Vació el polvo sobre la mesa y delineó una carita sonriente usando como herramienta una tarjeta que el técnico en reparación de refrigeradores le había dejado. Inhaló ojos, nariz y boca. Tomó dos cervezas más e inhaló el contorno de la cabeza. Regresó a la habitación y ella continuaba dormida. Sobre el tocador, un plumón azul con el que Patricia calificaba los exámenes de sus alumnos le dio la idea de dibujarle una carita sonriente en la nalga derecha. Cuidando que sus movimientos no perturbaran su descanso se masturbó y cerró los ojos. Todavía no los abría cuando escuchó la voz adormilada de Patricia que le recriminaba su descarga.
?¿Por qué que eyaculas encima de mí? ¡Carajo!
?Acabo de mirar el cadáver de un hombre al que jamás escuché hablar ni vi sangrar. Por cierto, el refrigerador ahora hace más ruido, llamaré otra vez al técnico.

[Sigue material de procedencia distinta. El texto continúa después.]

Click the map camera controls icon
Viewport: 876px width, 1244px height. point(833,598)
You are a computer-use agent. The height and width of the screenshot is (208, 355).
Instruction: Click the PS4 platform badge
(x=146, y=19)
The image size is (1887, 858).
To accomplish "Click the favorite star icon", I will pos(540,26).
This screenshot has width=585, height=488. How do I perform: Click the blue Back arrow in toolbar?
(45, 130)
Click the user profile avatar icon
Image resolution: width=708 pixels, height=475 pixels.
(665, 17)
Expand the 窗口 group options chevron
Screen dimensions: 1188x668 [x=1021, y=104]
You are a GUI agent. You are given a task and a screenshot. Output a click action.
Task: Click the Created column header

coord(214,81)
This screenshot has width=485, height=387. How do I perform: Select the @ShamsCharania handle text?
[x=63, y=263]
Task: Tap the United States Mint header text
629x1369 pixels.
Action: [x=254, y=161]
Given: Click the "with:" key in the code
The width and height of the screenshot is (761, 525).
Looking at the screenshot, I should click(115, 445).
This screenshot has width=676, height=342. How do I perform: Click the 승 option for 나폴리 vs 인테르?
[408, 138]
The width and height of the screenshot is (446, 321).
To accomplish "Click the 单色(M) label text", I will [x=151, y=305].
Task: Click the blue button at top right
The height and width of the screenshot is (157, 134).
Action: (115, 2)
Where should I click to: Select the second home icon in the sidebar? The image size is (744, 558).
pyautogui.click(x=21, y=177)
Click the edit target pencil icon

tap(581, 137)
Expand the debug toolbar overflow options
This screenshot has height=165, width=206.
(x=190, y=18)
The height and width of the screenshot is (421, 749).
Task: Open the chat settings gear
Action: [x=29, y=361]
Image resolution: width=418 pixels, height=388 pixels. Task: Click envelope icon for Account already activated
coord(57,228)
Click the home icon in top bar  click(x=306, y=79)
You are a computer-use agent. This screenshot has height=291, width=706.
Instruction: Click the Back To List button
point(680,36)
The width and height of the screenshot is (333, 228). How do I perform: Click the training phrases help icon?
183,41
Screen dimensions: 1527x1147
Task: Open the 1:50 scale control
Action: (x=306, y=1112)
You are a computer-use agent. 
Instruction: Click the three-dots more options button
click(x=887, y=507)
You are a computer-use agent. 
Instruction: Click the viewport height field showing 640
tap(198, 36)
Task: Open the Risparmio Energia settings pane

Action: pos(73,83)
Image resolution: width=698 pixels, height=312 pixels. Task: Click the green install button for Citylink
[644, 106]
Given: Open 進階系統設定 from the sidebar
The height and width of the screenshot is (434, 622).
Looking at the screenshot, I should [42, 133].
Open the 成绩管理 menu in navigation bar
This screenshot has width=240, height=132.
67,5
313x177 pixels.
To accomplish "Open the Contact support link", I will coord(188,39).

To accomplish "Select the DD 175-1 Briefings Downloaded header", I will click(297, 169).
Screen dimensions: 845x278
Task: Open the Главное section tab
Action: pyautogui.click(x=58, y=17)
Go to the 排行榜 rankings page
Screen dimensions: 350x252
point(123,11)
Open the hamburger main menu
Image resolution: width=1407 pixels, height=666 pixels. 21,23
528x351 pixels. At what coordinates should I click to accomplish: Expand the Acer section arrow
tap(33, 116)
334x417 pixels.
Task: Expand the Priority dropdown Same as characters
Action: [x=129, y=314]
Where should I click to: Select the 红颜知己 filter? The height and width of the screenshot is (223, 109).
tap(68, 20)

?Nunca dejarás de ser un cerdo cretino. Límpiame tu esperma y deja de defraudarme.
En un comercial de la televisión dos ancianos se abrazaban felices de haber adquirido una dentadura postiza. Uno de ellos se parecía al hombre muerto. Gabriel sintió una ligera taquicardia y ganas de llorar, mientras Patricia se perdía nuevamente en sus sueños.